§ INSTRUCTIONS TO FOLLOW: Put each line of the records into a Markdown table with the columns "No." and "Line," numbering the rows and skipping blank lines.
** Begin MATERIALS PROVIDED **
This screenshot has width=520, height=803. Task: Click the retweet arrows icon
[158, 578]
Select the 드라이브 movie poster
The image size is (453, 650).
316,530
** End MATERIALS PROVIDED **
§ COMPLETE RESPONSE:
| No. | Line |
|---|---|
| 1 | This screenshot has width=520, height=803. Task: Click the retweet arrows icon |
| 2 | [158, 578] |
| 3 | Select the 드라이브 movie poster |
| 4 | The image size is (453, 650). |
| 5 | 316,530 |